→ **ACTIVITY**
Repeat exactly the lines below that lie between the line with "The image size is (1443, 840)." and the line with "You are a computer-use agent. The", counting both of those lines as part of the answer.

[EXCERPTED DATA — start]

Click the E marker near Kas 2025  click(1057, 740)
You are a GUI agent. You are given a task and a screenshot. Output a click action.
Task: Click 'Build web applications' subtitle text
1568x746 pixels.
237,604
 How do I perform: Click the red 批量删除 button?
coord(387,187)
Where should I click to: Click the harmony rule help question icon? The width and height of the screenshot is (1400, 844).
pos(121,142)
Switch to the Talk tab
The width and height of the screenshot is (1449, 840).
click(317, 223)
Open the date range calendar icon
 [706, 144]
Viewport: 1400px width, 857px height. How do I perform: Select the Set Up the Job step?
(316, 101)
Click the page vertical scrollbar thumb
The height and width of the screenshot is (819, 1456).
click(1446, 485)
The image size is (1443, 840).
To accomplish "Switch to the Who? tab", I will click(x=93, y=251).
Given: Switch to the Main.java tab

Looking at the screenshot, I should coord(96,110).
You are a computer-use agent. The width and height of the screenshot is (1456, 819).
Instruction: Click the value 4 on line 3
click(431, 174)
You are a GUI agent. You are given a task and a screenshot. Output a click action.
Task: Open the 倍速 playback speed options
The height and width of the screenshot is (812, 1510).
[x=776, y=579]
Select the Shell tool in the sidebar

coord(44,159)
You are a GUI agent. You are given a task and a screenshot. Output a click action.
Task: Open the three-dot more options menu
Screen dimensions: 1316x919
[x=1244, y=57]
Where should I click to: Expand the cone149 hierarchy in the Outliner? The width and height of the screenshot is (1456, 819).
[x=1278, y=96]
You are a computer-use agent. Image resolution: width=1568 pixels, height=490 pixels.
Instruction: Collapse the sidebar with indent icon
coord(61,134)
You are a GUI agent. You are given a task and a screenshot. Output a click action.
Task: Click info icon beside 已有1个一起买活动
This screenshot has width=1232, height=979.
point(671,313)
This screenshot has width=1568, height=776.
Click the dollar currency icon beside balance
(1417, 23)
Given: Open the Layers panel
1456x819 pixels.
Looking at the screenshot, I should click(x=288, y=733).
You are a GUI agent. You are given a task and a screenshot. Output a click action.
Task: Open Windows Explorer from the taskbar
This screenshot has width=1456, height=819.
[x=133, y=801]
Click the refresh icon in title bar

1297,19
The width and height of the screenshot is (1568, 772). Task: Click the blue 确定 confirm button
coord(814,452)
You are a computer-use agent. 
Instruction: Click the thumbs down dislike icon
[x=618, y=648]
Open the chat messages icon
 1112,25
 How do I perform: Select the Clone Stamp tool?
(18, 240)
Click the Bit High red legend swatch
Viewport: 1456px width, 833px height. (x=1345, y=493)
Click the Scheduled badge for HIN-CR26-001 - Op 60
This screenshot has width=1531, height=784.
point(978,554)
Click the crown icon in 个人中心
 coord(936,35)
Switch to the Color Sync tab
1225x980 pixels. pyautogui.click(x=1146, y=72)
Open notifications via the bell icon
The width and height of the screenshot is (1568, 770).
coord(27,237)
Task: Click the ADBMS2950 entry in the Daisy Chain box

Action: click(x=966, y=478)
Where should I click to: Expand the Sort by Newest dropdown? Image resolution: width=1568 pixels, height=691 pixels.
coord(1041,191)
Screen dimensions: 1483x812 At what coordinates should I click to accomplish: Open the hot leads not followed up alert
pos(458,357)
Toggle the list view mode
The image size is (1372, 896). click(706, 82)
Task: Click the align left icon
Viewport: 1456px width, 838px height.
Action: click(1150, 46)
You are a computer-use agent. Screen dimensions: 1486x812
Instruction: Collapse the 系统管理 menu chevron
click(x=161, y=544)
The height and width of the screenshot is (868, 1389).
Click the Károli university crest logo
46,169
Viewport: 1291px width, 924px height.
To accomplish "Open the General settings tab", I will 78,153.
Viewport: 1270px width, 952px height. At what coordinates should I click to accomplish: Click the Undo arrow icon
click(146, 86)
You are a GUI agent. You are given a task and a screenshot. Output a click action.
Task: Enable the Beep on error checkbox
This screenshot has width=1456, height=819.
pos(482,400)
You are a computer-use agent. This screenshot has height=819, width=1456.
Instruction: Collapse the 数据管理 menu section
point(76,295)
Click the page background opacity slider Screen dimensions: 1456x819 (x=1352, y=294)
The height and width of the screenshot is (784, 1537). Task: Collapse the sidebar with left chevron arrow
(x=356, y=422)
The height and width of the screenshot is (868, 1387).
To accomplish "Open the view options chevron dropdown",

[EXCERPTED DATA — finish]

→ **RESPONSE**
The image size is (1443, 840).
To accomplish "Switch to the Who? tab", I will click(x=93, y=251).
Given: Switch to the Main.java tab

Looking at the screenshot, I should coord(96,110).
You are a computer-use agent. The width and height of the screenshot is (1456, 819).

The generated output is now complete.